There was no novelty in the idea that language was contaminated by dishonesty:
And the betrayers of language
........................n and the press gang
And those who had lied for hire,
The perverts, the perverters of language
For Barthelme, who was as aware of trends in the visual arts as he was of new writing, the great shift had been in the relation of the work of art to the world. (This point is important about Barthelme because the postmodern writers are so often said to be writing about the fictiveness of fiction, and he was not attracted to that game.) From being a window on the world, art had become an object in itself, and Barthelme was among the very first to notice--and this would be the true postmodernist note distinctive in his work--that by making art works into things, they were then on a par with all other things instead of occupying somehow some higher realm. Claes Oldenberg, an early pop artist who had a storefront studio on the Lower East Side, turned it into a literal store, with objects made of plaster and painted crudely, all with price tags. The monumental, dumb, boring repetitiveness of Warhol's soup can painting rationalized and ironized the urban grid that had supplied the armature of so many abstract expressionist painting. Jasper Johns devoted himself to doing paintings of "things the mind already knows."
The language of fiction took a steep slide in the direction of speech, partly as a way to eliminate outworn diction in the spirit of the early modernists, partly because some writers found it more expressive. Barthelme began to look at language itself, sentence, fragments of sentences, as being more interesting in itself than for anything it might mean.

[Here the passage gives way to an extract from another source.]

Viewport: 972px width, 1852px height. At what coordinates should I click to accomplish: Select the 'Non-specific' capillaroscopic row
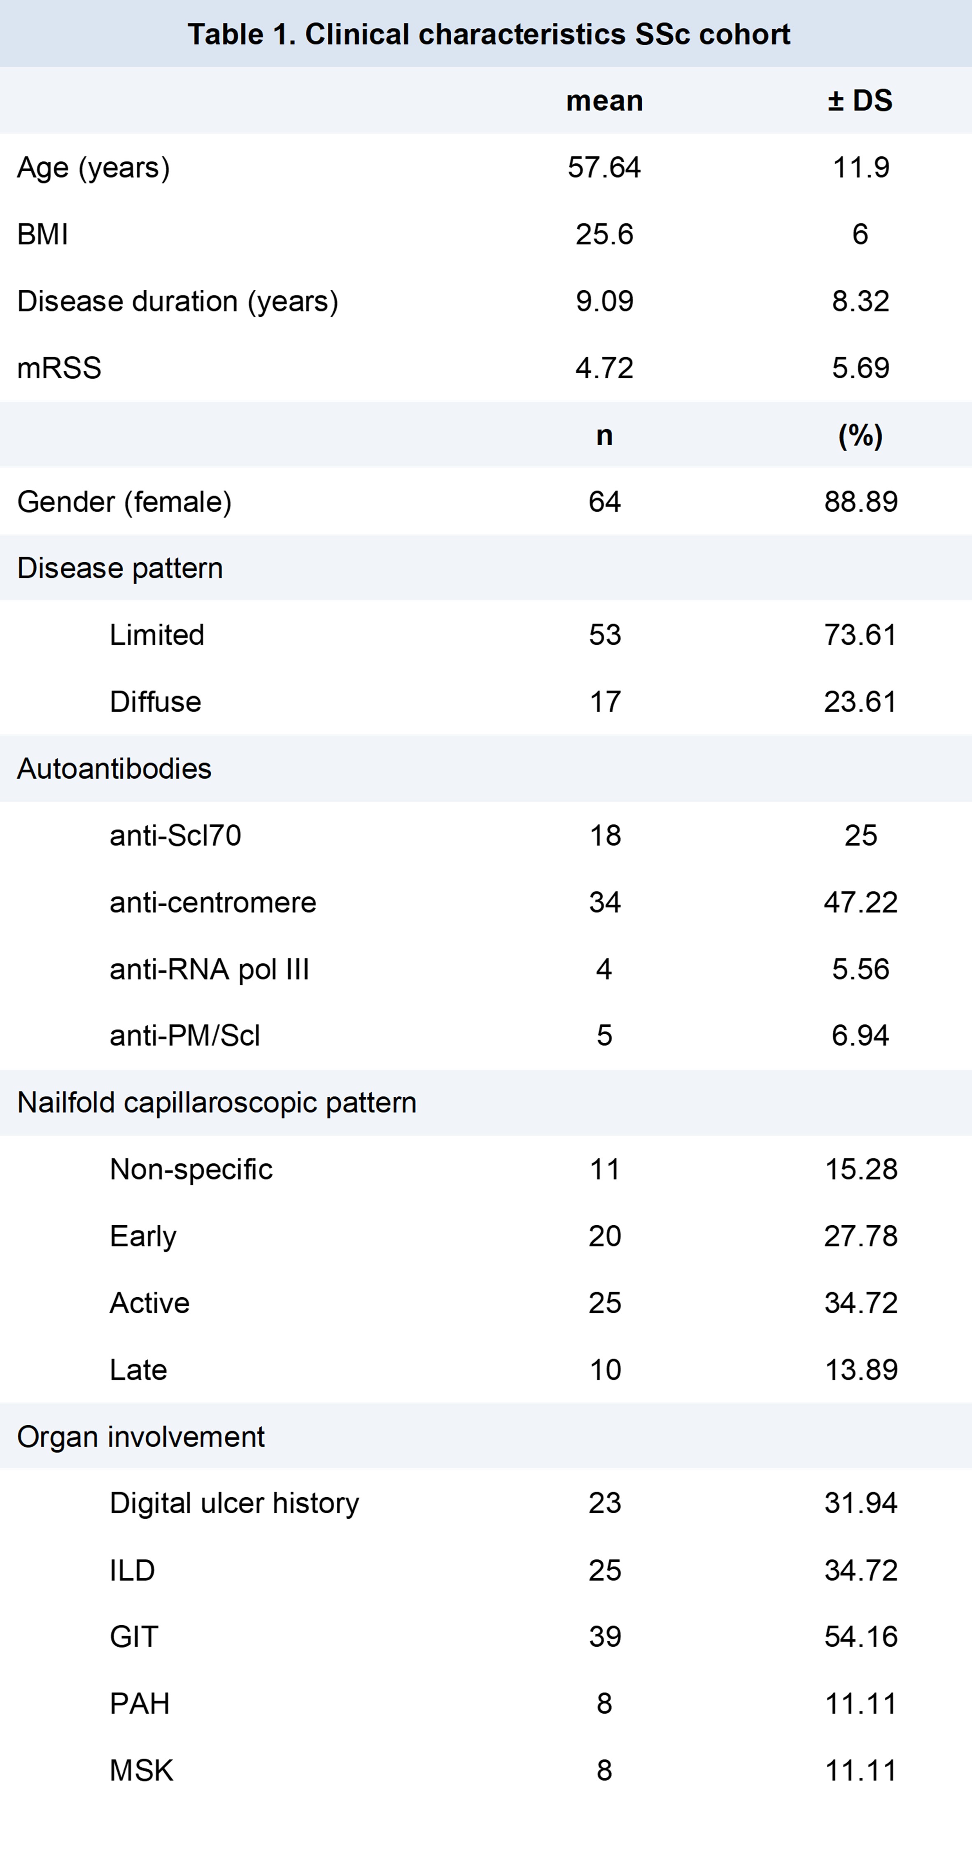click(x=191, y=1169)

He walked around the city, listened to conversations, and read newspapers and magazines with his ear cocked for some strange new idiom, and took it home with him, wrote it down, and placed it, as if surrounded by scare quotes, into some inapposite context, just as Kurt Schwitters had taken torn pieces of paper and pasted them together to make something new. Instead of a picture of something that existed, something that had not existed before. This approach appealed to Barthelme.
His hope was that the friction between the collaged items would generate new meaning. History was against him there; the world was becoming increasingly opaque and uninterpretable, whether or not banal or exhausted language was itself responsible for leaching meaning out of the world. Not only Barthelme, but most serious artists, had to come to grips with the fact that their work was meaningless at the same time that it had achieved status as a thing among other things. It was a promotion in one dimension, since it was no longer secondary to the world, but a demotion in another direction because it was now just one mnore thing. It was a thing added to the world, but without higher status.
Barthelme's example is a hopeful one, for his work suggests that even if many people feel like they've fallen into an appendix of the universe and can't get out, it's not a dead end. Though he is not likely to have imitators, since the result would be inadvertant parody, his methods may be influential for many years to come.